_EXERCISE TASK 1_
List every distinct username that appears in a "##" header of the forum thread below, in order of first appearance.
_EXERCISE TASK 2_
In the entries, take the lines from the one containing "Given: Click the website globe icon in Intro" through the end of the entries. Rewrite only those lines with "globe" replaced by "earth" and everything else left as it is.

_PAGE EXCERPT_

I don’t buy they lose money . I think they is much “ creative accounting “ there


----------



## Taxi2Rideshare (May 17, 2018)

UberPotomac said:


> I don’t buy they lose money . I think they is much “ creative accounting “ there


I like the way you think, but most of Uber's founding staff is gone. Who will its creative accounting benefit? Its shareholders? TK saw a sinking ship and cashed-out years ago.

I considered doing a piece covering Uber's financials, which will benefit the community. With so much free time, I just might do an unfiltered brief of Uber's upcoming earnings release. That way you get a complete picture instead of the rosy media coverage pushed by institutions.

Much of those cash flows go toward legal, which the media hardly ever mentions.


----------



## Bojingles (Sep 18, 2015)

I'm thinking uber is a dump and pump house of cards for the elite. Major write offs to hide earnings


----------



## Bojingles (Sep 18, 2015)

If they owned the cars they would be bankrupt or definitely raise rates taxi rates


----------



## Mole (Mar 9, 2017)

In the future they want to own or lease driverless cars that cost 125k each and cost $250 a hour to work on and maintain and may cause more problems then drivers.


----------



## tohunt4me (Nov 23, 2015)

Taxi2Rideshare said:


> I like the way you think, but most of Uber's founding staff is gone. Who will its creative accounting benefit? Its shareholders? TK saw a sinking ship and cashed-out years ago.
> 
> I considered doing a piece covering Uber's financials, which will benefit the community. With so much free time, I just might do an unfiltered brief of Uber's upcoming earnings release. That way you get a complete picture instead of the rosy media coverage pushed by institutions.
> 
> Much of those cash flows go toward legal, which the media hardly ever mentions.


Travis could have bilked private investors for another 3 years !
They went public too soon !


----------



## SHalester (Aug 25, 2019)

Mole said:


> 9 years to break even is a big difference from 11 years and still losing money.


no. that is not a big difference. 2 years? Plus, Amazon had stuff consumers really really wanted in high percentages. RS only wishes it did.


----------



## The Entomologist (Sep 23, 2018)

SpinalCabbage said:


> They have no viable plan to attain profitability. The are the underpants gnomes of the stock market.


Yeah, it's pure failure at this point...

Has anyone seen how they are reporting the taxes now? Lyft was letting you see they were taking about 70% of the "gross" while you kept 30%, a friend told me.

If even by doing that, they are losing money, then axe the parasite.


----------



## goneubering (Aug 17, 2017)

Mole said:


> In the future they want to own or lease driverless cars that cost 125k each and cost $250 a hour to work on and maintain and may cause more problems then drivers.


That’s a fantasy. It might have helped pump up Uber’s stock price but it’s not going to happen in the real world.


----------



## Mole (Mar 9, 2017)

goneubering said:


> That’s a fantasy. It might have helped pump up Uber’s stock price but it’s not going to happen in the real world.


Agreed.


----------

_ROWS_
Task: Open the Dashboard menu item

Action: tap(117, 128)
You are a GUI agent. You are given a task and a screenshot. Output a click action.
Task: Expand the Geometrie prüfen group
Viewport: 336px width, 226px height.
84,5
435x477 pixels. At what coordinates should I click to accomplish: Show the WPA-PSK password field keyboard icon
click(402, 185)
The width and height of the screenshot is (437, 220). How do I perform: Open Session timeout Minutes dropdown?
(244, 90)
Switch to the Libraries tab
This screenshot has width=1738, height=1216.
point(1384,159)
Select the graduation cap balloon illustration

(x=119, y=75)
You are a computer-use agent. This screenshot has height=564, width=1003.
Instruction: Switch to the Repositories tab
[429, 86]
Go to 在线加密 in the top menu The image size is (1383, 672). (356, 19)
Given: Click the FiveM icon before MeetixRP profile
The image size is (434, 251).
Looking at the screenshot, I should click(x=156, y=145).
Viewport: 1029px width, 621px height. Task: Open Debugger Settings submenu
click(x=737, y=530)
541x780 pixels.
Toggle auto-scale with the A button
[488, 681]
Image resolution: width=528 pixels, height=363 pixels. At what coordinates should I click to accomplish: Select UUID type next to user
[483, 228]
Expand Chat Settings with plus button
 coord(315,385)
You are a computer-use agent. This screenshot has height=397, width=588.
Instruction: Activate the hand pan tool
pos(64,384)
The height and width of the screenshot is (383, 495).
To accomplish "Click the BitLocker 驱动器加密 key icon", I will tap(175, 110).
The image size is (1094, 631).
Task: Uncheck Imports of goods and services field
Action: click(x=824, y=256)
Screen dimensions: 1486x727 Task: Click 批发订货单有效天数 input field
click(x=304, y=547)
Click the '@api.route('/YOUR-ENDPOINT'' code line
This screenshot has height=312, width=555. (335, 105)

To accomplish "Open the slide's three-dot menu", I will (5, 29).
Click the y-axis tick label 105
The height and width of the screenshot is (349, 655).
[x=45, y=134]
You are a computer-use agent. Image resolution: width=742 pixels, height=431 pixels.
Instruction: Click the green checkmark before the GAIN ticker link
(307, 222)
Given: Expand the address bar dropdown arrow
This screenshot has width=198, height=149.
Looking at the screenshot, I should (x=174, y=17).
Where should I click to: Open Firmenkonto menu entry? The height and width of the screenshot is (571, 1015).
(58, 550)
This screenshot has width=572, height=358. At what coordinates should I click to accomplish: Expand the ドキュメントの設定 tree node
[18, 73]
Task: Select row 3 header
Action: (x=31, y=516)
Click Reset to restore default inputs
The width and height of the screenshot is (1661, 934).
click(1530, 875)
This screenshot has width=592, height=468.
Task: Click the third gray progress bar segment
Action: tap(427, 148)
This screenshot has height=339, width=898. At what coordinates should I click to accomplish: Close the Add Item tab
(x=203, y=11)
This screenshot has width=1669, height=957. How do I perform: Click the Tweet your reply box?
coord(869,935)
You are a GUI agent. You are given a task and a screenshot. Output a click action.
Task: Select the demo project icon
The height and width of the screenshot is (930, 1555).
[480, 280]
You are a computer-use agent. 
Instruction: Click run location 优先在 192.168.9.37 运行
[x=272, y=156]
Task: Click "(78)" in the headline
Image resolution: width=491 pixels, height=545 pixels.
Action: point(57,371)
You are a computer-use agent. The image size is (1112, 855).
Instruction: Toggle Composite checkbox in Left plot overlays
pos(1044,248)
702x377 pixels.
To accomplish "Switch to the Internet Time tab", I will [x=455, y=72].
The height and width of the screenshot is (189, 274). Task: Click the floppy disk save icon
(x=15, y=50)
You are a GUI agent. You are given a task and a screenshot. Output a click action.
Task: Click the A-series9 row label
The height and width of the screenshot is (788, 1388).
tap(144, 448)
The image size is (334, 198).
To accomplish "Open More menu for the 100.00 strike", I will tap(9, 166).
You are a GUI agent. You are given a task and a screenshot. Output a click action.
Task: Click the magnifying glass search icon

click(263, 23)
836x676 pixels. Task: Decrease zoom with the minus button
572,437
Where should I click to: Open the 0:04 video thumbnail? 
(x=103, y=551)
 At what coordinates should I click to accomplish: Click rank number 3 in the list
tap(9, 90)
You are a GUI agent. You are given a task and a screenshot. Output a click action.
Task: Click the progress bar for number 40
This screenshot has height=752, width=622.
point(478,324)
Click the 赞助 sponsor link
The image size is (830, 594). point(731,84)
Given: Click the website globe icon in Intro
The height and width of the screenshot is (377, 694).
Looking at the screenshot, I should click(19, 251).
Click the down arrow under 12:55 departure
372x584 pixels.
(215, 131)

_FULL RESPONSE 1_
Taxi2Rideshare
Bojingles
Mole
tohunt4me
SHalester
The Entomologist
goneubering

_FULL RESPONSE 2_
Given: Click the website earth icon in Intro
The height and width of the screenshot is (377, 694).
Looking at the screenshot, I should click(19, 251).
Click the down arrow under 12:55 departure
372x584 pixels.
(215, 131)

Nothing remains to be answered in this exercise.